Continuous improvements in radiation protection have contributed to the continual decline in doses to staff at German nuclear plants. Achieving the new value should not present a problem to the plant operators.
For PWRs, the decrease has largely been achieved by using steel alloys with a low cobalt content. For BWRs, the reduction is due to the modification of internal circulation pumps and the replacement of piping with a reduced test effort for weld seams. In contrast, this extensive replacement was the reason for the dose peaks in the early 1980s.
In all nuclear plants, increased use was made of local shields (lead mats). In addition, the ALARA principle was implemented with greater consistency.

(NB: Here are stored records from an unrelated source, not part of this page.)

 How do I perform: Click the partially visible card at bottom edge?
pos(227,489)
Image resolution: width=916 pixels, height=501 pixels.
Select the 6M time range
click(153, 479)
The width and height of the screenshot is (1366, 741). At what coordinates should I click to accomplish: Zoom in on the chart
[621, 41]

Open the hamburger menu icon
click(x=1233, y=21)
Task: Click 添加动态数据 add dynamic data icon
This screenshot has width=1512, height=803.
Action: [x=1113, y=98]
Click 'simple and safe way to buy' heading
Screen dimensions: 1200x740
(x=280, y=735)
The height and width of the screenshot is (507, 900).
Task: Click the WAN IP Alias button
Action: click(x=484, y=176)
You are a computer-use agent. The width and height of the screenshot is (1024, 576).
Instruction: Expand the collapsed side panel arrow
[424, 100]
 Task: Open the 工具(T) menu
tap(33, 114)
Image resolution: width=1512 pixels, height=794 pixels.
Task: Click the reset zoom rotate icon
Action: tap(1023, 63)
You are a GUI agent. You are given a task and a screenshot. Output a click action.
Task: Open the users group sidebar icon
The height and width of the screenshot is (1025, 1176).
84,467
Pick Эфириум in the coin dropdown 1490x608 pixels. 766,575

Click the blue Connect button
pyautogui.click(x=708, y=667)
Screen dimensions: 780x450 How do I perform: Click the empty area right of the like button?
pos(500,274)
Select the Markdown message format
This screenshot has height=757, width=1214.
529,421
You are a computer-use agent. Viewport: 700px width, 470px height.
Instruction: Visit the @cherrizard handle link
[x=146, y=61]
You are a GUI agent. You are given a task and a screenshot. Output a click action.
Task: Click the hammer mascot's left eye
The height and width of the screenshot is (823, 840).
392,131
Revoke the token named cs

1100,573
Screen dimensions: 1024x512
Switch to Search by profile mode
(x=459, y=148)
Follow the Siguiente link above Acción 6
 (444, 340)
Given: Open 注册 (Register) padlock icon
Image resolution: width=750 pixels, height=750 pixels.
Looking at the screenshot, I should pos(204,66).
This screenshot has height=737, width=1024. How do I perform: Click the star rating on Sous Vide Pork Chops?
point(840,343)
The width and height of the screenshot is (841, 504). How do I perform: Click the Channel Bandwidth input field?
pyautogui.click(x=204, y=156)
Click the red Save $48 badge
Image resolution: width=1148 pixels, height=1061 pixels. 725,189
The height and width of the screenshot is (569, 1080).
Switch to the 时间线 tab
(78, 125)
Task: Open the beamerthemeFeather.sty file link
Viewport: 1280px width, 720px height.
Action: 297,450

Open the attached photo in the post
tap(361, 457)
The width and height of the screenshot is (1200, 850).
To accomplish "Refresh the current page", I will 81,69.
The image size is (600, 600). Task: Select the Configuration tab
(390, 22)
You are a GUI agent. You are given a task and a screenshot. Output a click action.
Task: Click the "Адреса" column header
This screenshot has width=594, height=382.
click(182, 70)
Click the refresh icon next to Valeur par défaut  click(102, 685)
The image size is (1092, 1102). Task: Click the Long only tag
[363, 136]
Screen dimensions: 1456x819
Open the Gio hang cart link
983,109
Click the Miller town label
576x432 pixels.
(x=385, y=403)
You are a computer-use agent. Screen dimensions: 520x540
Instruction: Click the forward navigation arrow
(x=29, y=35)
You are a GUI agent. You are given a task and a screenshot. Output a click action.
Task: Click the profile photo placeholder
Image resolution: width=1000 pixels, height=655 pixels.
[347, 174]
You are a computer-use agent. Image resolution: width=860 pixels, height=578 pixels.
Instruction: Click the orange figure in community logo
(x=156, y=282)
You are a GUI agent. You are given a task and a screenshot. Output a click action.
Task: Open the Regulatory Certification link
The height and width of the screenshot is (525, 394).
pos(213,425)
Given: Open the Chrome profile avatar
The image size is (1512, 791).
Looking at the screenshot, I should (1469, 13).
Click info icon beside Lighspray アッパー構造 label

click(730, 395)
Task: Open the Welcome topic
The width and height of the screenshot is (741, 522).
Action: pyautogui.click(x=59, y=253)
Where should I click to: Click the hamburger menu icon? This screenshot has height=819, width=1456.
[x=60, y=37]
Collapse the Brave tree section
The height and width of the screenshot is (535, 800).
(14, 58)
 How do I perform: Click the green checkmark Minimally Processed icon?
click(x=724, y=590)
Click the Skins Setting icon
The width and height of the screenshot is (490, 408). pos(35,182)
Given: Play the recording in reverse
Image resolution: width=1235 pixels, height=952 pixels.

Benefits of nuclear energy
Nuclear energy should not be viewed in isolation, but must be compared with realistic alternatives. Furthermore, risk is only one evaluation criterion. If compatability with the precept of sustainability is being investigated, other criteria also gain relevance. Of these, the emission of greenhouse gases is the most important.
Nuclear energy has a 17% share in worldwide electricity production, but only covers 6% of the primary energy demand. In Germany, 19 reactors provide around 33% of domestic electricity production.
The share of fossil energy carriers in the worldwide primary energy turnover is well above 80%. This will also be the case in 2020, which will increase CO2 emissions from 21.3 billion tonnes to 39.5 billion tonnes. In Germany, a decline in the use of nuclear power will largely be compensated for by an increase in consumption of natural gas. This would make the German CO2 reduction target (-25% compared to 1990) unachievable.
According to the current state of knowledge, the different energy carriers and chains can be assessed in terms of their benefits and disadvantages. The benefits of nuclear energy lie in its largely emission-free electricity production, the safe availability of resources and - with reservations - in its competitiveness. The large damage consequences of 'worst possible reactors accidents' without consideration of their extremely low probability have contributed to negative public perceptions. Finally, the economic competitiveness of current generation nuclear plants could be significantly improved by a more rational management of their resources.
In the meantime, the state of knowledge concerning risks has progressed to the extent that it is possible to carry out a comparative classification of the risks of different energy supplying options.
In order to account for the special nature of nuclear risk, acute and also latent fatalities due to late radiation-induced cancer must be included in the model. This leads to a corresponding accident risk of 10-3 - 10-1 fatalities per reactor year. In comparison, there are over 210,000 cancer deaths per year in Germany.
In the assessment of accident risks, long-lasting and considerable loss of land due to contamination must be considered in the case of nuclear energy. Its extent and duration is determined by the decay time of the key nuclides, as well as by the ability to finance decontamination measures.
These problems cannot be solved by giving up nuclear power plants domestically and continuing operation of nuclear plants in neighbouring countries. Imports of CO2-emission-producing electricity are a step in the wrong direction due to their contribution to the climate changes that are an increasing cause for alarm given the current state of knowledge on their unlimited reach in terms of geography and time. A global conceptual approach also includes considering that the German safety culture and technology has had a positive influence, especially in those countries willing to construct and operate nuclear power plants which thus far still have a reputation of low existing safety standards. This positive influence would be lost should the technology be abandoned domestically.